Uncles of Victoria Park (維園阿伯, with "維園" being the short form of "維多利亞公園") is a colloquial term referring to a special group of people in Hong Kong. These people are usually retired pro-Beijing aged men, also known as indigenous communists. They gathered in Victoria Park on Sundays at noon, when City Forum - a public forum which is sponsored and broadcast to the public by Radio Television Hong Kong - is held. Whenever pro-democratic politicians spoke at the forum, they would yell outside the forum venue, so their voices drowned out the speaker's. The most well-known slogan that they usually chanted during the forum was "stray dogs!". However "Uncles of Victoria Park" is not a name of encompassing the entire group of people. There are also conflicts among the "Uncles of Victoria Park" during the forum.

The old Uncles would take the democratic parties in the forum as targets of their backlashes.

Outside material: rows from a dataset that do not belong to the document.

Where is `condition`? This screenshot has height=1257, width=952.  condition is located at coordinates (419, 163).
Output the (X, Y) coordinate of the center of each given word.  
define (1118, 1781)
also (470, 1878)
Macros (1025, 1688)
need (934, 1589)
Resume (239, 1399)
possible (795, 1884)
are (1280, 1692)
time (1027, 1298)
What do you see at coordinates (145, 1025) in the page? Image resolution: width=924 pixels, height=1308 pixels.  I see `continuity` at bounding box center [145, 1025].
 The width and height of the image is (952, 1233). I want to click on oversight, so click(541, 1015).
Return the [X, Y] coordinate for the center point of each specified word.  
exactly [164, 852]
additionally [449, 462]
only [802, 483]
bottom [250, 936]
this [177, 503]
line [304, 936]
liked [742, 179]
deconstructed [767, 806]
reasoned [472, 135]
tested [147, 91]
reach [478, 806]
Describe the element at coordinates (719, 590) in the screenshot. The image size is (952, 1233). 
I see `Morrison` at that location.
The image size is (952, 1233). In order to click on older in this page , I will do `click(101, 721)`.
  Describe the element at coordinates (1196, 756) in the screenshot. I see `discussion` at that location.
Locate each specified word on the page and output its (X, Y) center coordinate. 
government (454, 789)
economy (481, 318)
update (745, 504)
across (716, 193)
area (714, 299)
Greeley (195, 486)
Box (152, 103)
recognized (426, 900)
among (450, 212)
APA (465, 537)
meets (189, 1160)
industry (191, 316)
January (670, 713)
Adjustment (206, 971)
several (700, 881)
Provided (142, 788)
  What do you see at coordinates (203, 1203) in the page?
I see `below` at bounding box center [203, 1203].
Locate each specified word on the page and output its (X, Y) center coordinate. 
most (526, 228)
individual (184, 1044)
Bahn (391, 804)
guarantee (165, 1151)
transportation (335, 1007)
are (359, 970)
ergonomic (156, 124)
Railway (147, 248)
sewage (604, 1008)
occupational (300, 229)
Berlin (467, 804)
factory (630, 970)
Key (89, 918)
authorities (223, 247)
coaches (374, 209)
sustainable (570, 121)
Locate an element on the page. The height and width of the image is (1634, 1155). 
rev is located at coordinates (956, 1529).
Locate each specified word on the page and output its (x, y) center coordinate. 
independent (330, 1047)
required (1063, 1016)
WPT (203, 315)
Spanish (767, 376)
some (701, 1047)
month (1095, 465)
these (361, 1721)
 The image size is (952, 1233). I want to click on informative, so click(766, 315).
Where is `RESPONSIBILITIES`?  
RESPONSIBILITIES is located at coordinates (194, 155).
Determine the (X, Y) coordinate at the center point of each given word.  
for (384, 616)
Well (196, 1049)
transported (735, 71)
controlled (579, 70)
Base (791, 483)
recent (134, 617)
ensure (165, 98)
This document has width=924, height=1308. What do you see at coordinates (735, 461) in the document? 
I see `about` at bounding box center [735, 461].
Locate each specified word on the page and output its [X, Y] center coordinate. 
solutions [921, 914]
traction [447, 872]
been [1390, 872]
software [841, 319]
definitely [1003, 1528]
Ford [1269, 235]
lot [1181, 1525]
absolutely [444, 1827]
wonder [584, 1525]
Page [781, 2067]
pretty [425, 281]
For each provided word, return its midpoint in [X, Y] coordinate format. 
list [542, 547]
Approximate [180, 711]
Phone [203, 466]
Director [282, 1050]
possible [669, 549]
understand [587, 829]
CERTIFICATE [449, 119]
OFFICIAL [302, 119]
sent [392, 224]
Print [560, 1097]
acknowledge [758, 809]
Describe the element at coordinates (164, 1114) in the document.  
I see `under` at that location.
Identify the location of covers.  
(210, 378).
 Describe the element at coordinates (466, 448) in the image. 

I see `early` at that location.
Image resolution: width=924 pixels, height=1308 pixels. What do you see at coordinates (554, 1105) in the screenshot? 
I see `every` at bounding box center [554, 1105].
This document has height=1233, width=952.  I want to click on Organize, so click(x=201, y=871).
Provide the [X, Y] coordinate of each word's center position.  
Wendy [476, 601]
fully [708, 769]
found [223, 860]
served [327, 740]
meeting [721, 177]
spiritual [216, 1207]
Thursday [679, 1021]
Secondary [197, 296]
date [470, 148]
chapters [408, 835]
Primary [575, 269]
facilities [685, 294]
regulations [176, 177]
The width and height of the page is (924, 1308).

Sometimes they would attempt to physically attack the politicians with their water bottles and canes. Legislative Councillors Emily Lau and Leung Kwok Hung were once nearly assaulted by the Uncles, and the latter one even had talk-wars with the elderly protesters involving foul languages.

In 2010, due to the negative public sentiment aroused by the legislative reforms and from the lack of progress in universal suffrage in Hong Kong, there had been increased interest in the discussion of public issues. This resulted in heightened interest in the City Forum. There was an emergence of a new class of participants who were passionate about the current affairs, and predominantly male in the age category around 20s-30s, called "Brothers of Victoria Park" (維園阿哥). Even though the title is very similar, their political agenda is at the opposite of the spectrum.

=== Popular culture ===
In the late 1990s, there was a television commercial of VITA lemon tea, which is a beverage, shown on the local television channels in Hong Kong. The commercial featured an Uncle of Victoria Park, who yells at the City Forum. Inarguably, the Uncles have become a distinctive icon of Victoria Park, who have a fondness to furiously shout out their complaints in public.

The forum attracted tens of pro-Beijing old men yelling constant expletives outside the venue, especially when there are pro-Democratic politicians participating.